_To do:_
List each line of the data that holds the string "computer".
= = = =
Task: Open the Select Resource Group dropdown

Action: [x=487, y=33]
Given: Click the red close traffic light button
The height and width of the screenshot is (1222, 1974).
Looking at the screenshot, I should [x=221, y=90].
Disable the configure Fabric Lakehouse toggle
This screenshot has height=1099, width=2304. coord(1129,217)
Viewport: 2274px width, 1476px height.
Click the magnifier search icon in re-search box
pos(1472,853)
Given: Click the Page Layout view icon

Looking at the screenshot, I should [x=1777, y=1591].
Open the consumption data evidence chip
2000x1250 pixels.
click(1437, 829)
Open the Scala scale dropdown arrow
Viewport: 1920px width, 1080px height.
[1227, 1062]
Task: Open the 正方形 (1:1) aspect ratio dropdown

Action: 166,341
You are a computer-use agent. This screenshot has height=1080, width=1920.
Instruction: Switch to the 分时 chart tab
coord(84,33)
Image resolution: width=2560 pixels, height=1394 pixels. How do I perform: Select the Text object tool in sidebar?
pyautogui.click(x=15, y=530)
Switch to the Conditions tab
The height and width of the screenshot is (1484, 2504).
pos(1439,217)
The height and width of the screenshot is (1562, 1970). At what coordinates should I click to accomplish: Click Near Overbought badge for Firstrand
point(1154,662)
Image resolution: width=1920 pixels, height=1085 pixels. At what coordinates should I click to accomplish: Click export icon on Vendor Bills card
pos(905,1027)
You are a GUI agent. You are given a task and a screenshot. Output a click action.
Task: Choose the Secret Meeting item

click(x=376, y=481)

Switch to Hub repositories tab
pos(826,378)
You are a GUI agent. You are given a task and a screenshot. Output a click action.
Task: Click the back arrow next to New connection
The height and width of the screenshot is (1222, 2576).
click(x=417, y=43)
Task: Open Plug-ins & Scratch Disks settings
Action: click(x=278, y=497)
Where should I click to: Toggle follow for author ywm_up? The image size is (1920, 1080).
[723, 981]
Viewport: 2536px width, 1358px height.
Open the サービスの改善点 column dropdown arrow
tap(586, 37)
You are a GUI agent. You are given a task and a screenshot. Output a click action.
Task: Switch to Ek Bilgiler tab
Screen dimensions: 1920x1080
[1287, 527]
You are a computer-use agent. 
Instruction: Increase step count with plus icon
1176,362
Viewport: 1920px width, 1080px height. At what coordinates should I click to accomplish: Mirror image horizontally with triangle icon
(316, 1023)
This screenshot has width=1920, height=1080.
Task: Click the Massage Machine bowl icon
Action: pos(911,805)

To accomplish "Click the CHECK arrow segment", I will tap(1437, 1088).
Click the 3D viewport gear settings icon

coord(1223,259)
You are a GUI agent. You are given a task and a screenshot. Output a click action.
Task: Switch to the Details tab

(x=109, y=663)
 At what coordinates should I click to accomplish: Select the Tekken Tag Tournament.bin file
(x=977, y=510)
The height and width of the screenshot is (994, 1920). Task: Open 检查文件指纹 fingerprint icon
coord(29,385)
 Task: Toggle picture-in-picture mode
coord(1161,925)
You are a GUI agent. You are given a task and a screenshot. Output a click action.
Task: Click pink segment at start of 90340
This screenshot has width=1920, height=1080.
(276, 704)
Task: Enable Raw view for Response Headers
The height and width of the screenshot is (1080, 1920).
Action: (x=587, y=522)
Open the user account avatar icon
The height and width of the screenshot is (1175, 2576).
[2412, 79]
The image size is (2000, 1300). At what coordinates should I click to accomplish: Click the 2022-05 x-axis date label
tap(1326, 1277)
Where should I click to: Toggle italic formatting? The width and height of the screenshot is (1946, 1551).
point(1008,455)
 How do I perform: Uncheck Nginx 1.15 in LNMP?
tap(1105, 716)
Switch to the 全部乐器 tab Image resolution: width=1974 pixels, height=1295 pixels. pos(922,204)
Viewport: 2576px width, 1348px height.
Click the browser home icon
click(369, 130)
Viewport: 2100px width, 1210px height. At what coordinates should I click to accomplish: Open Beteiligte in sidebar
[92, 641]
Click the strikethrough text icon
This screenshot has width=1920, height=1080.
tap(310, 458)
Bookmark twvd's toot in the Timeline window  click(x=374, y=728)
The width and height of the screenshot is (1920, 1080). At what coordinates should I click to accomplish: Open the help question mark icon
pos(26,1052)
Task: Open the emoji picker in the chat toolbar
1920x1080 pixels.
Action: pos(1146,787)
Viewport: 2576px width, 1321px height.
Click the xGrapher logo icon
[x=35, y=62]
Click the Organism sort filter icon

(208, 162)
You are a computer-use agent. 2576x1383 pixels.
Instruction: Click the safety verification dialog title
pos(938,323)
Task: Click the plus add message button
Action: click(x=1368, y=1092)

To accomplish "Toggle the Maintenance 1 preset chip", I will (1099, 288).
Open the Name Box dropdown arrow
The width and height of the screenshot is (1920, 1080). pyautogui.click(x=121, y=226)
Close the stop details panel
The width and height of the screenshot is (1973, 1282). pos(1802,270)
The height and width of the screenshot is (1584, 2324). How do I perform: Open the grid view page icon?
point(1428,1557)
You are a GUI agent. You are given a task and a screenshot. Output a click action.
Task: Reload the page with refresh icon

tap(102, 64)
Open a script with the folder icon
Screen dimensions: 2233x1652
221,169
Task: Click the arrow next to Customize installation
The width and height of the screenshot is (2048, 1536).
= = = =
_Answer to this problem:_
You are a computer-use agent. This screenshot has height=1080, width=1920.
You are a computer-use agent. 
You are a computer-use agent. 2576x1383 pixels.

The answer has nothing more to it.